Read. AUC is saturated: in a rank-based prediction task the AR(1) baseline picks up most of the signal by construction, so a small AUC delta is expected even when the full model adds real value. PR-AUC is the more informative metric under this much class imbalance (positive rate ~0.5% in the test set), and the PR-AUC gate clears comfortably — the full model is dramatically better than AR(1) at identifying the actual breakthroughs at the top of its predicted-probability ranking.

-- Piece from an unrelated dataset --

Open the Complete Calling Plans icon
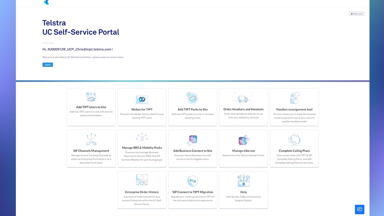384x216 pixels. (294, 140)
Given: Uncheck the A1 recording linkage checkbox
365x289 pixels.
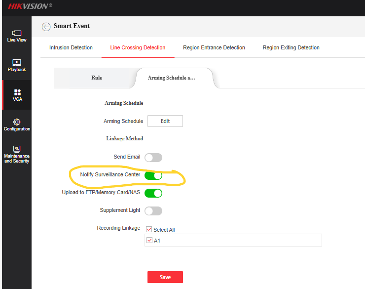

Top features (logistic / GBT)

Full: Logistic Regression — top-5 |coef| (standardized):

rank: -3.474
births_count: +1.722
rank_lag1: +0.728
births_per_1000: -0.646
gender_pct_male: -0.485

Full: LightGBM — top-5 importance:

rank_3yr_trend: 4031
phonetic_density: 2920
search_3yr_mean: 2405
births_count: 2292
sex_pct_male: 2279

Calibration (test set)

Decile-binned probability vs observed positive rate. A well-calibrated model produces values close to the diagonal.

Bin	predicted (Baseline B)	observed (B)	predicted (full LR)	observed (LR)
0	0.019	0.000	0.009	0.000
1	0.152	0.000	0.145	0.000
2	0.251	0.000	0.247	0.000
3	0.350	0.000	0.346	0.005
4	0.450	0.000	0.448	0.003
5	0.550	0.000	0.550	0.000
6	0.650	0.000	0.648	0.009
7	0.750	0.000	0.752	0.012
8	0.850	0.002	0.851	0.026
9	0.930	0.069	0.955	0.194

Auditable record (old framing)

The previous (top-100, 1y horizon, full SSA-cohort) framing reached AUC = 0.999 with an AR(1) baseline at 0.997 — a +0.002 incremental contribution that pop-press could quote as '99.9% predictable'. That table is preserved in docs/agent-assignments-archive.md under A-239's predecessor; it was not informative as a research claim and is no longer surfaced here. See A-202 for the consumer-copy gate that prevents the old number from leaking back into marketing material.

Train: 135,275 (name, year) rows in [2004, 2018]; test: 26,717 rows in [2019, 2021]. Positive class = entered SSA top 200 within 3 years.